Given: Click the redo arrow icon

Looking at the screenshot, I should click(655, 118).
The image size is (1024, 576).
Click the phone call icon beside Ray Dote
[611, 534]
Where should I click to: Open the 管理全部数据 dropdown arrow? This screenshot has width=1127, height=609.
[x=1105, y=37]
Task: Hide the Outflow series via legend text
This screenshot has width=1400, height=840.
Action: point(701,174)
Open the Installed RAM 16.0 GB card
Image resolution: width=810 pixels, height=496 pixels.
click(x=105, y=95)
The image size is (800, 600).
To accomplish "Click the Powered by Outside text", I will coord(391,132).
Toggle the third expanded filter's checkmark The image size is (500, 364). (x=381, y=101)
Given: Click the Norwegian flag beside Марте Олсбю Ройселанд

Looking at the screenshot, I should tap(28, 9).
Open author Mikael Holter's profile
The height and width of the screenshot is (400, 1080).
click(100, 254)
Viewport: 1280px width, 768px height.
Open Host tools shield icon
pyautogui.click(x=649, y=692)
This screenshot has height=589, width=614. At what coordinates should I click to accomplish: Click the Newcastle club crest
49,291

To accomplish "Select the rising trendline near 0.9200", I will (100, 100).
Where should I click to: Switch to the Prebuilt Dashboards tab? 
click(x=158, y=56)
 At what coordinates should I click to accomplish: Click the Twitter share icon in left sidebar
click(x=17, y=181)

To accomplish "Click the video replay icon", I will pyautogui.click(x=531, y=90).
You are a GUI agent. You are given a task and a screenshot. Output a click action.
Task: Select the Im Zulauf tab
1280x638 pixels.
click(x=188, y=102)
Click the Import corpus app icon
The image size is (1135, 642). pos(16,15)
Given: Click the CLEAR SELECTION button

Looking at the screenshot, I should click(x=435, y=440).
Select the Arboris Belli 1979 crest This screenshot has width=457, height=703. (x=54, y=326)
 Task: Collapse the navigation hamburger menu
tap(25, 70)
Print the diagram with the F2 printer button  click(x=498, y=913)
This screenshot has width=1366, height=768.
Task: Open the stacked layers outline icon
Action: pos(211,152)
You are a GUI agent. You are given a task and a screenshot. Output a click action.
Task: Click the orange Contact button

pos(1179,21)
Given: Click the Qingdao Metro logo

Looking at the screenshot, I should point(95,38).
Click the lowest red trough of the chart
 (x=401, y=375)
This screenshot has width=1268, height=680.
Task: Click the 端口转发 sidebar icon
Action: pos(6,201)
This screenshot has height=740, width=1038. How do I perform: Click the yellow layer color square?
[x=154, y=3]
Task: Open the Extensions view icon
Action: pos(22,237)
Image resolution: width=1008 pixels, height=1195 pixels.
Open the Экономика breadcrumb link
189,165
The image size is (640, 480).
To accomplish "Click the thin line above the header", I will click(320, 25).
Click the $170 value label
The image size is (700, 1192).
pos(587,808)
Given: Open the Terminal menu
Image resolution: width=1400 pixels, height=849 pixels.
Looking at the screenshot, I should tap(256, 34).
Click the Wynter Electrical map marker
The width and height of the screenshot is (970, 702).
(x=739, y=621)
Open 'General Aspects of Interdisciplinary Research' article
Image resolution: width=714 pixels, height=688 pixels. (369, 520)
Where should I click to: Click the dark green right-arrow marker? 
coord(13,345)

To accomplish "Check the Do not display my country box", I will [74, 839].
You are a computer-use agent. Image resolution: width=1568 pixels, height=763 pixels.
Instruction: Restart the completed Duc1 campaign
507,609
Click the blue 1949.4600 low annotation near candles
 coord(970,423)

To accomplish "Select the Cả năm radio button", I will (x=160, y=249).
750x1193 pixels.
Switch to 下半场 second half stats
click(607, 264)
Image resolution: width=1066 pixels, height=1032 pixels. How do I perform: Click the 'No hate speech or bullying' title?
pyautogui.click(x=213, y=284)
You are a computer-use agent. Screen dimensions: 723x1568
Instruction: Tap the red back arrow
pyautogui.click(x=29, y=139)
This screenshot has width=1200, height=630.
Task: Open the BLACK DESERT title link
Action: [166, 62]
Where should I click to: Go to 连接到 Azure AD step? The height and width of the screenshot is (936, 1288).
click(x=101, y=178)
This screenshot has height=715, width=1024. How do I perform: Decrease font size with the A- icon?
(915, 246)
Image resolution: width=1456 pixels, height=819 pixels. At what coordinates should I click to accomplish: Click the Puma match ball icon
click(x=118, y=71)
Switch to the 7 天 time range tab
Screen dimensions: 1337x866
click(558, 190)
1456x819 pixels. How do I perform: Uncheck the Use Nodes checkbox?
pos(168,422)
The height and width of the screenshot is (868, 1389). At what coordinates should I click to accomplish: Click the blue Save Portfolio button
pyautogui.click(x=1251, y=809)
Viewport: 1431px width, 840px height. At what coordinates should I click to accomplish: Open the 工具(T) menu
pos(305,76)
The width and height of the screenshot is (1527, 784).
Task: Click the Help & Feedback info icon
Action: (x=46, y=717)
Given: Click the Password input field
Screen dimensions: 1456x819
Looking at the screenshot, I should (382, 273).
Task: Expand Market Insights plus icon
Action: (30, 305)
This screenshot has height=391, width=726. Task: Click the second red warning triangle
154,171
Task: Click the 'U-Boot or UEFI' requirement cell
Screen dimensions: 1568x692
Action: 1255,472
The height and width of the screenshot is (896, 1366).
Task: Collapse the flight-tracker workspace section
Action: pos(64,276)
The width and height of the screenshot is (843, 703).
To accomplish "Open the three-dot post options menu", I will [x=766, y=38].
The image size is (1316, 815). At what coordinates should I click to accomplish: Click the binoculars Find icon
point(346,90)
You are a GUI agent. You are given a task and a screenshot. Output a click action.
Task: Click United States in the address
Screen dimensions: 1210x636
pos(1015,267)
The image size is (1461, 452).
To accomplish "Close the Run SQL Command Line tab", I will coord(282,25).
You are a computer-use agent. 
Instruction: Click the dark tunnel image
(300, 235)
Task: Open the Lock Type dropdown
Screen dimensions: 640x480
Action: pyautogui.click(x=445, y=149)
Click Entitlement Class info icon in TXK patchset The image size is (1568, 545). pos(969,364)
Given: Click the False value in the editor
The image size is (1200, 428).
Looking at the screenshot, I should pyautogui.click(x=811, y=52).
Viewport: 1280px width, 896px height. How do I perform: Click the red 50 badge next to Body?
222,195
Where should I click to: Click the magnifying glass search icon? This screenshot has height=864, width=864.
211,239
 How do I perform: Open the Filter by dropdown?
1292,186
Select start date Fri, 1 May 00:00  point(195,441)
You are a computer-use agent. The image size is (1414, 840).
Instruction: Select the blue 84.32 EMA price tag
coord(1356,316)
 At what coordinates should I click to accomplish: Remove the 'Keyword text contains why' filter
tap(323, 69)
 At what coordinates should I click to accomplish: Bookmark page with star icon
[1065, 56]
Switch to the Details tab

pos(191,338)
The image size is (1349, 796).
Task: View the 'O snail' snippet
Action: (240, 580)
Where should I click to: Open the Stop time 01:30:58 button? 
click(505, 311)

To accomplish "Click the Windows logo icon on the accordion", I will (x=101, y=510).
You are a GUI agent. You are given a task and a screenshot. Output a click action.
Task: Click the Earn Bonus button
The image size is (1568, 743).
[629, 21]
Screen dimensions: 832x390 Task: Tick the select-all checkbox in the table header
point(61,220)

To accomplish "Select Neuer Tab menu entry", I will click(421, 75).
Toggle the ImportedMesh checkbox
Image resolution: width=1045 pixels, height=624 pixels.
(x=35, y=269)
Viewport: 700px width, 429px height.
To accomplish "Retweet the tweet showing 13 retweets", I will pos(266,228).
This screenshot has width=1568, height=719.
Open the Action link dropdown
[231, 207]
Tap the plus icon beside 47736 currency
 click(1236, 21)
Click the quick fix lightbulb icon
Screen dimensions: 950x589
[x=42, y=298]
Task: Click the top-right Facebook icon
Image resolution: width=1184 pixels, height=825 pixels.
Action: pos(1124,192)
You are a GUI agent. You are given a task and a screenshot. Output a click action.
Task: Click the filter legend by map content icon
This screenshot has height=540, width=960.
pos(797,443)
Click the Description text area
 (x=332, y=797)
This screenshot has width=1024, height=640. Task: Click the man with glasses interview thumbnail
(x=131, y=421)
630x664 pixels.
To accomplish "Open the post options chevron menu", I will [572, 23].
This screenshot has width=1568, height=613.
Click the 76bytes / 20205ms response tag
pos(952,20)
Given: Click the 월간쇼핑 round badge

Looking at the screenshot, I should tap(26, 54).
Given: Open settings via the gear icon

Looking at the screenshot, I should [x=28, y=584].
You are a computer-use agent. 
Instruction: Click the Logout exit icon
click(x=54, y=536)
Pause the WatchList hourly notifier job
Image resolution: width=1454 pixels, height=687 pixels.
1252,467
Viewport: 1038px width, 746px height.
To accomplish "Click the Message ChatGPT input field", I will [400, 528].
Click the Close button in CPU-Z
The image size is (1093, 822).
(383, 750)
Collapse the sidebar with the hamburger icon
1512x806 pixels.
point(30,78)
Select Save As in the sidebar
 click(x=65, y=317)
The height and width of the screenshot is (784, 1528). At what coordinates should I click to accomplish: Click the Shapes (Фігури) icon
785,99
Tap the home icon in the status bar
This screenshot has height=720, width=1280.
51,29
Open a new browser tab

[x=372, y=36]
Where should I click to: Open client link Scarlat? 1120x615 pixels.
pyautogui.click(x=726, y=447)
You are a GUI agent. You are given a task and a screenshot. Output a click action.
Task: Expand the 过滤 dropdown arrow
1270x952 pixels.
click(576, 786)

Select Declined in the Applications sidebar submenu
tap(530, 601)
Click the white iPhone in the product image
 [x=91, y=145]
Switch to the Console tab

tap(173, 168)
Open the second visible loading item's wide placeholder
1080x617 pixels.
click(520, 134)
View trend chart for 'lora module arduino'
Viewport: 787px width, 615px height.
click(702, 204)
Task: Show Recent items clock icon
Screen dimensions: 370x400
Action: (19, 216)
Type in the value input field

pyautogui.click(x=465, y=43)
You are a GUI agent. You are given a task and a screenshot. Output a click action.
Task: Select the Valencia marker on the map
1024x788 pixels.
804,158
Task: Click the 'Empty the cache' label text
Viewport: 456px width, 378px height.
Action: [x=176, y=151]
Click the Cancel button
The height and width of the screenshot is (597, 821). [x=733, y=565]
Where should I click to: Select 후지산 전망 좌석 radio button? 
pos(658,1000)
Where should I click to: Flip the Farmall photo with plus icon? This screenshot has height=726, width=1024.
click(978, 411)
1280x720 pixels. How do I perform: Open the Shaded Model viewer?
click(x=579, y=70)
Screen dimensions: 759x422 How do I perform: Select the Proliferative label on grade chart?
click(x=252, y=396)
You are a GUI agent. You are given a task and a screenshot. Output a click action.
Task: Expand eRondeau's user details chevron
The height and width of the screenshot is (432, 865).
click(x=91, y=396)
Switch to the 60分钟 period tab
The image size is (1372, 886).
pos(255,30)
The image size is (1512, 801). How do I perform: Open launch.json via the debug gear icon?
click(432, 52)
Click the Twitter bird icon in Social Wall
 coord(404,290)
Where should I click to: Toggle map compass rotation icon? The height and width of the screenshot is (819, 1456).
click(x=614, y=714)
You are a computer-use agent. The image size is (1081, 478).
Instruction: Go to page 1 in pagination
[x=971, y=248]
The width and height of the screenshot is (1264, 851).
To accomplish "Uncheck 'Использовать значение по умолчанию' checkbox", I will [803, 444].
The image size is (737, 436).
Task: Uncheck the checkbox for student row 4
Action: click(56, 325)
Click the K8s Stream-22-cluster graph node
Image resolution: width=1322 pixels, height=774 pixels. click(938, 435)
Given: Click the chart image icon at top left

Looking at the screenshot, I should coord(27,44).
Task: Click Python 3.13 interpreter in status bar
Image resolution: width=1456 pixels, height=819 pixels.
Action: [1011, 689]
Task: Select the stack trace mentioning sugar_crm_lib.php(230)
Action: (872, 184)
------------------------------------
▸ **EXERCISE**
Please convert the lines from the one with "Print the diagram" to the one with "will [74, 839].", both included, into a JSON list of strings with one string per line, leaving out blank lines.

▸ **SOLVED PROBLEM**
[
  "Print the diagram with the F2 printer button  click(x=498, y=913)",
  "This screenshot has width=1366, height=768.",
  "Task: Open the stacked layers outline icon",
  "Action: pos(211,152)",
  "You are a GUI agent. You are given a task and a screenshot. Output a click action.",
  "Task: Click the orange Contact button",
  "pos(1179,21)",
  "Given: Click the Qingdao Metro logo",
  "Looking at the screenshot, I should point(95,38).",
  "Click the lowest red trough of the chart",
  " (x=401, y=375)",
  "This screenshot has width=1268, height=680.",
  "Task: Click the 端口转发 sidebar icon",
  "Action: pos(6,201)",
  "This screenshot has height=740, width=1038. How do I perform: Click the yellow layer color square?",
  "[x=154, y=3]",
  "Task: Open the Extensions view icon",
  "Action: pos(22,237)",
  "Image resolution: width=1008 pixels, height=1195 pixels.",
  "Open the Экономика breadcrumb link",
  "189,165",
  "The image size is (640, 480).",
  "To accomplish \"Click the thin line above the header\", I will click(320, 25).",
  "Click the $170 value label",
  "The image size is (700, 1192).",
  "pos(587,808)",
  "Given: Open the Terminal menu",
  "Image resolution: width=1400 pixels, height=849 pixels.",
  "Looking at the screenshot, I should tap(256, 34).",
  "Click the Wynter Electrical map marker",
  "The width and height of the screenshot is (970, 702).",
  "(x=739, y=621)",
  "Open 'General Aspects of Interdisciplinary Research' article",
  "Image resolution: width=714 pixels, height=688 pixels. (369, 520)",
  "Where should I click to: Click the dark green right-arrow marker? ",
  "coord(13,345)",
  "To accomplish \"Check the Do not display my country box\", I will [74, 839]."
]